Extract to read:
=== Begin Enclosure ===

Medical school reapplicant reviewing notes and drafting a letter of intent -  for If You’re Reapplying This Year: Using LOIs

The typical reapplicant letter of intent is lazy. “I’m still very interested, I’ve grown a lot, please accept me this year.” That kind of letter does nothing for you.

If you are reapplying this year, your LOIs need to do one thing: prove you’re not the same candidate they already passed on.

Let me walk you through how to actually do that.


Step 1: Be Honest About Why You’re Reapplying

Before you write a single sentence to any school, you need to answer a brutal question alone in your room:

“Why did they not take me last cycle?”

Not the comforting story. The real one.

Most reapplicants fall into one or more of these buckets:

  • Academics were below the median for the schools they aimed at
  • MCAT lagged behind their GPA or target programs
  • Application timing was late (August primaries, October/November secondaries)
  • Clinical exposure was light or superficial
  • Weak narrative: scattered activities, no coherent story, generic essays
  • Poor or flat interviews: robotic, memorized, no reflection
  • Letters mediocre or from people who barely knew them

You probably already have a hunch which one(s) apply to you. If you’re not sure, reality check yourself against your target schools.

Quick Reality Check vs Target School Medians
MetricYouTarget School Median
GPA?3.7–3.8
MCAT?514–516
Clinical hrs?150–300
Non-clinical?100–200
Research hrs?500+ (research-heavy)

If your MCAT is 507 and you applied mostly to schools where the median is 515+, that’s not a mystery. If your clinical exposure was “shadowed 30 hours” and you wrote three essays about wanting to care for underserved patients, that’s a mismatch between talk and evidence.

You cannot write an effective LOI as a reapplicant until you’ve clearly named your weaknesses. Because your LOI is not a love letter; it’s an update and argument:

“Here’s where I fell short. Here’s what I did about it. Here’s why I’m now a different, stronger applicant.”


Step 2: Understand What an LOI Actually Does for a Reapplicant

Schools are wary of reapplicants who look identical year-over-year. They expect growth. They want to see it. But they do not have time to hunt for it. You have to package it for them.

A reapplicant LOI can do three specific things:

  1. Clarify growth since your last application (concrete, verifiable changes).
  2. Align your new profile to their program (why this school, now, with the experiences you’ve gained).
  3. Signal commitment and maturity (you responded to setback with action, not excuses).

What it cannot do:

  • Compensate for zero change in your profile
  • Override hard academic cutoffs
  • Force a school to ignore institutional needs or class balance

If you’re sending an LOI that’s basically “still interested, nothing’s changed,” you’re wasting everyone’s time, including your own.


Step 3: Build Your “Growth Inventory” Before You Write

You need receipts. Not vibes.

=== End Enclosure ===

Apply what you read:
**a.** Using the piece on reapplicant letters of intent, decide whether each statement agrees with it, answering yes or no and quoting the deciding words: (i) a letter of intent can override hard academic cutoffs; (ii) reapplicants should name their weaknesses before writing a letter of intent; (iii) schools have time to search for an applicant's growth on their own.
**b.** According to the piece on reapplicant letters of intent, what is the one thing a reapplicant's LOIs need to do?
The records have no connection to the piece on reapplicant letters of intent.

Dataset records:
=== Begin Enclosure ===

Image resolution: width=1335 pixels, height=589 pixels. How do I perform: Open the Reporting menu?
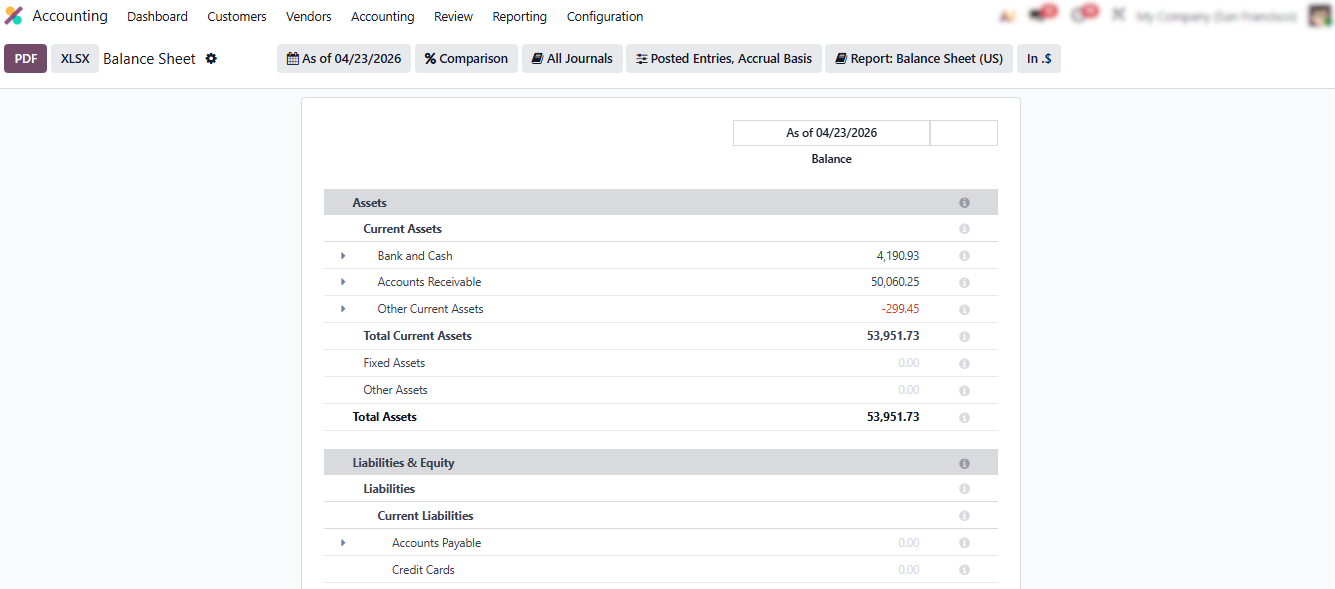519,17
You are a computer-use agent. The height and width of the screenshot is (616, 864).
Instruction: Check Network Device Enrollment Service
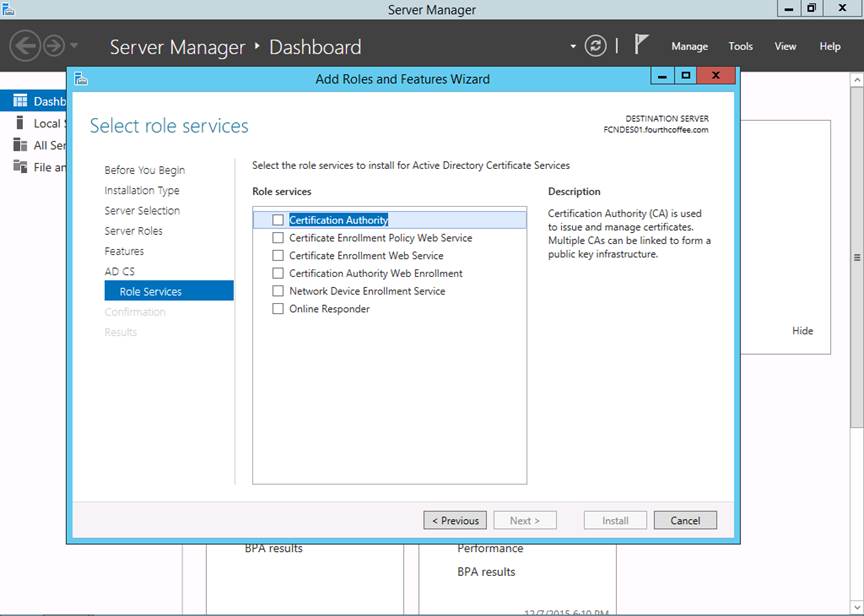point(278,291)

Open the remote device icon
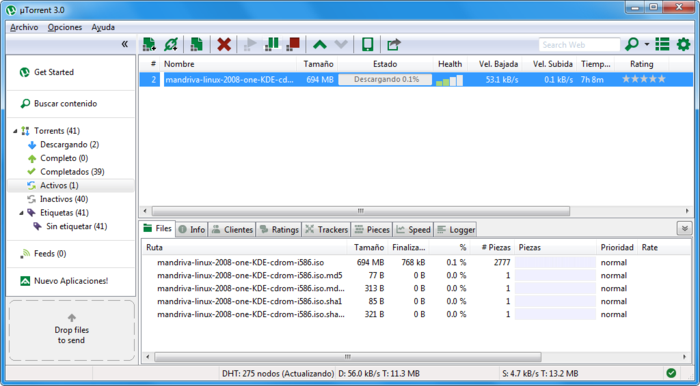pos(367,44)
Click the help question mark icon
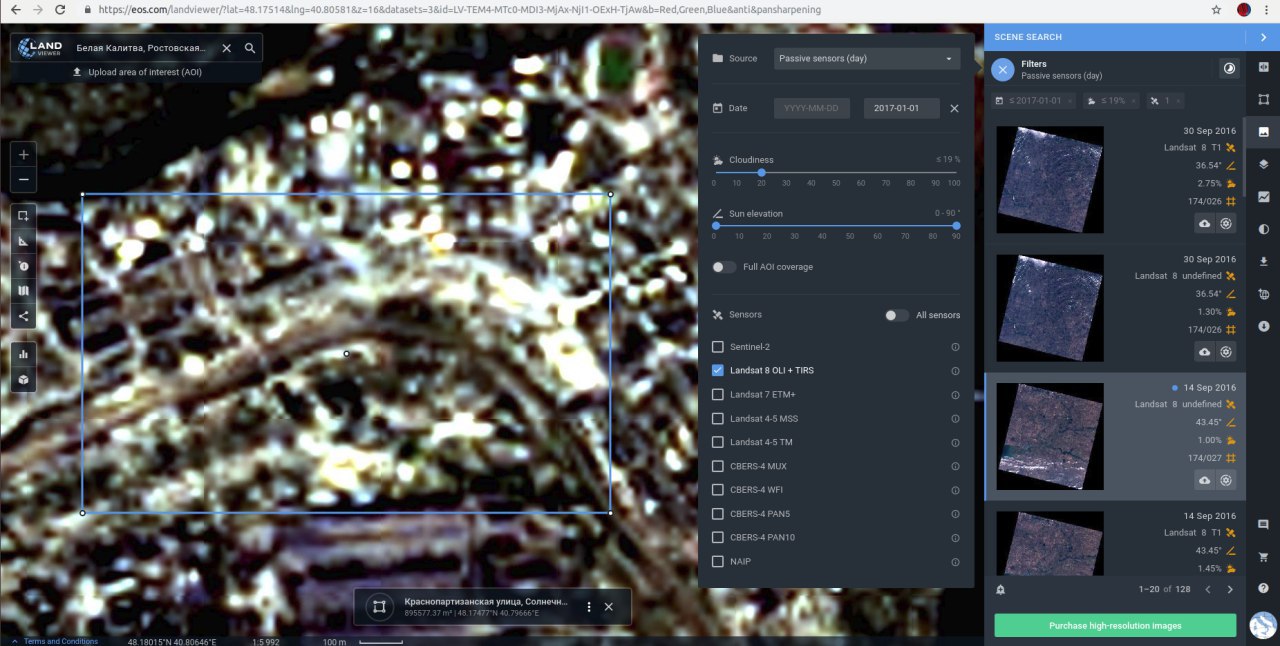This screenshot has height=646, width=1280. click(x=1264, y=589)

=== End Enclosure ===

Task-by-task answers:
**a.**
(i) No: "What it cannot do:" includes "Override hard academic cutoffs"
(ii) Yes: "You cannot write an effective LOI as a reapplicant until you’ve clearly named your weaknesses."
(iii) No: "But they do not have time to hunt for it."

**b.** They need to prove you're not the same candidate the schools already passed on.